• USING THE INFORMATION:
1) In the interview on nanoparticle exposure, what kind of nanoparticles did the researchers expose to macrophages?
2) Continue the interview on nanoparticle exposure from the point where it stops.

--- TEXT BLOCK ---

Nanoparticle Exposure May Increase Atherosclerosis and Heart Disease Risk Interview with:
Lauren Petrick Ph.D.
The Lipid Research Laboratory
Rappaport Faculty of Medicine and Research Institute
The Technion Center of Excellence in Exposure Science and Environmental Health (TCEEH), Technion, Haifa, Israel What is the background for this study? What are the main findings?

Dr. Petrick: Nanoparticles are becoming ubiquitous in our environment, leading to higher chances of exposure. This exposure may be especially chronic for those employed in research laboratories and in high tech industry where workers handle, manufacture, use and dispose of nanoparticles. Furthermore, nanoparticle exposure to the general population occurs in the form of ultrafine particles (UFP) primarily from transportation exhaust. While nanoparticle toxicity has been investigated in general terms, its atherogenic effects and mechanisms of nanoparticle atherogenicity are not yet clear. Therefore, we decided to expose engineered silica nanoparticles to macrophages in order to investigate cell atherogenicity and cytotoxicity. What we found is that the nanoparticles were cytotoxic and increased oxidative stress and triglyceride (TG) accumulation in the cells.  Triglyceride accumulation in macrophages was not due to a decrease in triglyceride cell secretion or to an increased triglyceride biosynthesis rate, but was the result of attenuated triglyceride hydrolysis secondary to decreased lipase activity and both adipose triglyceride lipase (ATGL) and hormone-sensitive lipase (HSL) protein expression. This supports a possible role for ultrafine particles in exacerbating atherosclerosis development, and shows increased cardiovascular risk associated with nanoparticle exposure. What should clinicians and patients take away from your report?

--- PROVIDED RECORDS ---

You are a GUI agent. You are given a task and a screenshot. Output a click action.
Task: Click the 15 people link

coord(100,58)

---
--- PROVIDED RECORDS ---

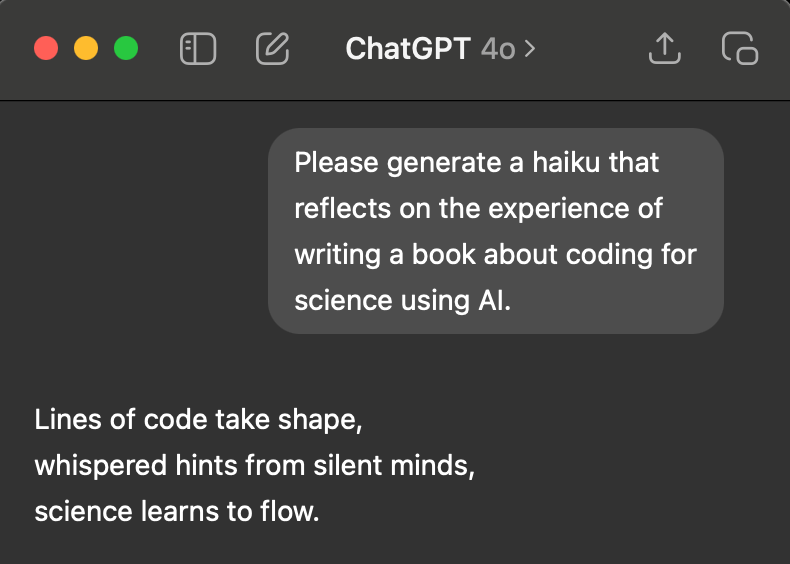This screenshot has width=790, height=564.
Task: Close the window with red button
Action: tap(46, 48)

---
--- PROVIDED RECORDS ---

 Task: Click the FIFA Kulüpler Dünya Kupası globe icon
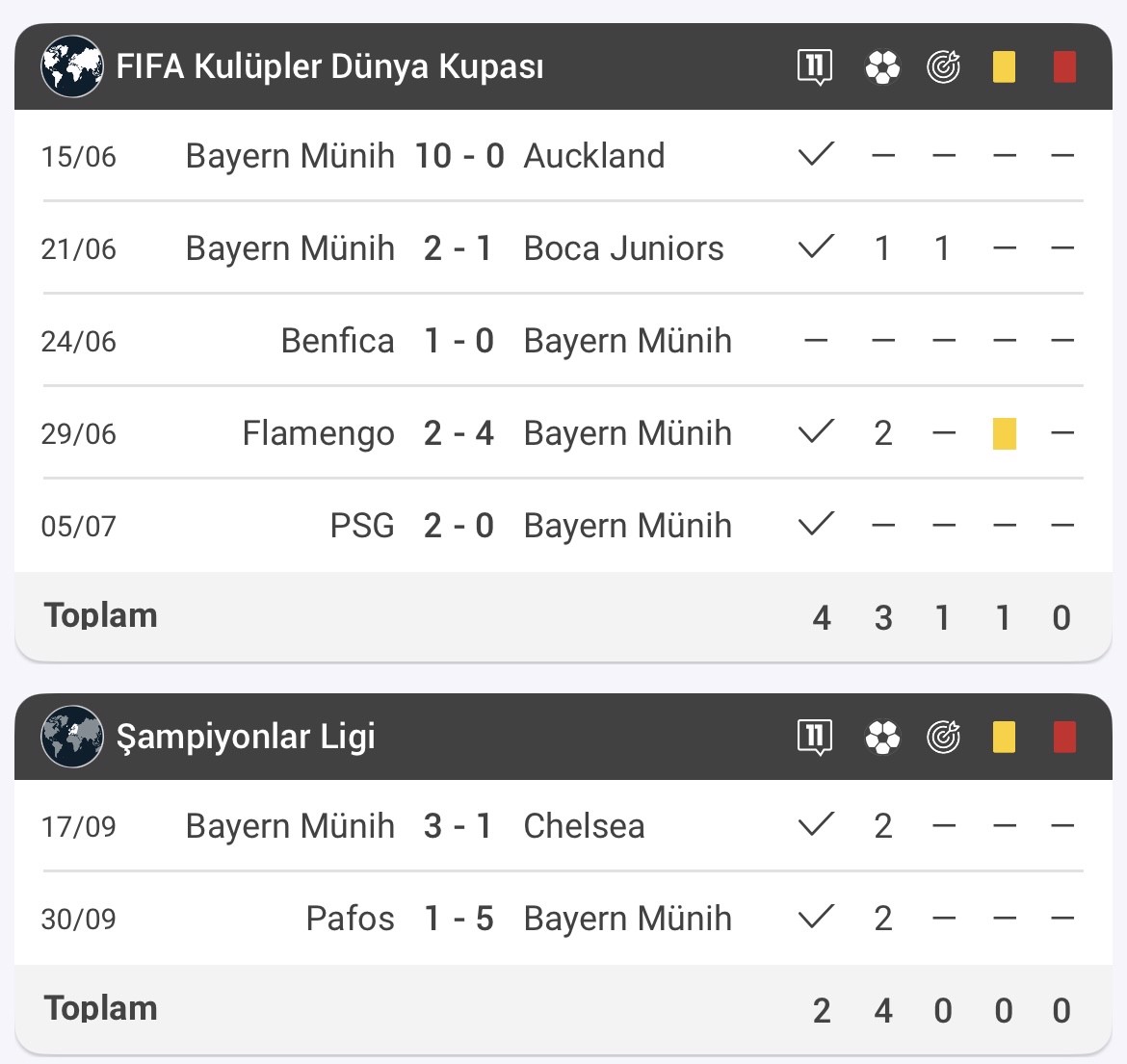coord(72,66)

---

• EXPECTED RESULTS:
1) Engineered silica nanoparticles.

2)
Dr. Petrick: Nanomedicine innovation has grown rapidly in recent years, and its applications hold immense promise for advancing existing therapies and diagnostics. However, as these technologies are being developed, their impact on cellular responses and toxicity need to be evaluated for both acute and chronic exposures. Furthermore, airborne nanoparticle monitoring should be implemented in workplaces of nanotechnology research and industries, as well as in general air pollution monitoring locations. What recommendations do you have for future research as a result of this study?

Dr. Petrick: Further in-vivo studies are needed to corroborate the in-vitro findings, particularly those that mimic the likely exposure route (e.g. inhalation, clinical administration, etc).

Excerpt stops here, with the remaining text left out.